The Gostivar dialect (Гостиварски дијалект, Gostivarski dijalekt) or Upper Polog dialect (Горнополошки дијалект, Gornopološki dijalekt) is a member of the western and north western subgroup of the western group of dialects of Macedonian. The dialect is mainly spoken in the area around the city of Gostivar to the villages Brvenica and Bogovinje on north, Reka region on west, Poreče on east and Galičnik on south. The dialect is closely related with the neighbouring dialects, particularly with the Kičevo-Poreče dialect, Reka dialect and Galičnik dialect. Also in some extent, the dialect shares some similarities with the Tetovo dialect. The dialect is very well known for using masculine forms of direct and indirect objects, for male and female.

==Phonological characteristics==
- replacement of the letters ќ and ѓ in verbal use with ч and џ, respectively: куќа (kukja) → куча (kucha); Ѓурѓа (Gjurgja) → Џурџа (Djurdja)
- the yat has reflexed into [ɛ]: цена (cena, "price")
- the Proto-Slavic *ǫ has denazalized to [ɤ] in most words: ръка/р'ка (rəka)
- the older [x] has been replaced with [v] in most words: прах (prah) → прав (prav, "dust")
- the consonant group цв- is substituted with цу-: цвет (cvet) → цут (cut, "flower")
- absence of the intervocalic /[v]/ in the plural forms of monosyllabic nouns (e.g. лебо(в)и, дождо(в)и, etc.)

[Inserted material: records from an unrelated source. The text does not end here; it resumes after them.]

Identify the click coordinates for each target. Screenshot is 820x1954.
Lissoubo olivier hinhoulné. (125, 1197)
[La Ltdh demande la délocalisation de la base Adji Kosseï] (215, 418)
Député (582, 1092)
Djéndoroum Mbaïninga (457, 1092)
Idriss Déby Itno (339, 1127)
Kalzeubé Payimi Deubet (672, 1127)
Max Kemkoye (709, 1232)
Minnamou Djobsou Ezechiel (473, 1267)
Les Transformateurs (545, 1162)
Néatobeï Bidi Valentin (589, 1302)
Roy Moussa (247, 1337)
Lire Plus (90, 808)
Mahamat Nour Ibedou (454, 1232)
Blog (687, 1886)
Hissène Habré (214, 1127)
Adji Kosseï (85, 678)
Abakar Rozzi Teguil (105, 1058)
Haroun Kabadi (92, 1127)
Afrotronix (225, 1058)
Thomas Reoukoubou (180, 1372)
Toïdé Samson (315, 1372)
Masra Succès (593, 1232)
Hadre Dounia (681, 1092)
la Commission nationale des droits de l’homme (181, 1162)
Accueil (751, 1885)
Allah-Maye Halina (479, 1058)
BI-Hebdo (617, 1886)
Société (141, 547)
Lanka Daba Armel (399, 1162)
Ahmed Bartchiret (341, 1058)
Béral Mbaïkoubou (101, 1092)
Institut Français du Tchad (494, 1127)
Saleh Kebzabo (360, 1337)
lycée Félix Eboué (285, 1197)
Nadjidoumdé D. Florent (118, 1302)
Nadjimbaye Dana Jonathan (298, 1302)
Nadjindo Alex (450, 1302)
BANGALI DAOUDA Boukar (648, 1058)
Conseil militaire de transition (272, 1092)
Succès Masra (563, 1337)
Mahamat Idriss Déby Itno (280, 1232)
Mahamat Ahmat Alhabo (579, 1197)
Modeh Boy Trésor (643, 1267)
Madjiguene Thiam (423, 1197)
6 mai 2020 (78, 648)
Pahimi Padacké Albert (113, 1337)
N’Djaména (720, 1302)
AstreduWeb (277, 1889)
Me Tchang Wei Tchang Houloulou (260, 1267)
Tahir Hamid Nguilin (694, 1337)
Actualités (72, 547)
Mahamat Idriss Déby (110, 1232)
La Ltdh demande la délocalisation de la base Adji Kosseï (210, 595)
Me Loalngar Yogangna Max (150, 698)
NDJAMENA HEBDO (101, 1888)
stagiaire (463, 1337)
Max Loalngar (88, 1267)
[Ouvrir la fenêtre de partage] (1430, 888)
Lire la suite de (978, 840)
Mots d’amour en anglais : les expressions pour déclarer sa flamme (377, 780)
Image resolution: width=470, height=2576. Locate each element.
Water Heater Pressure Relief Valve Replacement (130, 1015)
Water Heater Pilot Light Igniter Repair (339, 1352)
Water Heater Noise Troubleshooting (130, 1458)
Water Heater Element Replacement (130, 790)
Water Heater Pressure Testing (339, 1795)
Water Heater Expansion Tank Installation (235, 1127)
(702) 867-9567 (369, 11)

==Morphological characteristics==
- use of masculine direct and indirect object for males and females: Дај му ја топкава на Тони/ Дај му ја топкава на Ивона (Daj mu ja topkava na Toni/ Daj mu ja topkava na Ivona) - Give this ball to Toni/ Ivona;
- three definite articles pertaining to the position of the object (see Macedonian grammar)
- use of suffix -t for third person singular: тој пишува- тој пишуват (toj pišuva) - he writes

==Examples of the dialect==
Traditional song on Upper Polog dialect:

Што ќе правиме, чиниме,
со кој мерак ш'о го имаме,
ниту јадиме, пиеме,
ниту слободно спиеме.

Сношти помина покрај нас,
тамо ја најдов мајка ти.
- Добро вечер, стара бабо.
- Дал ти Бог добро, јуначе.

А што ми рече два збора,
два збора, до два изгора.
- Да, море лудо и младо,
не си го губи времето.

Момето ми е свршено,
за друго лудо, порусо,
за друго лудо, порусо,
од тебе многу поарно.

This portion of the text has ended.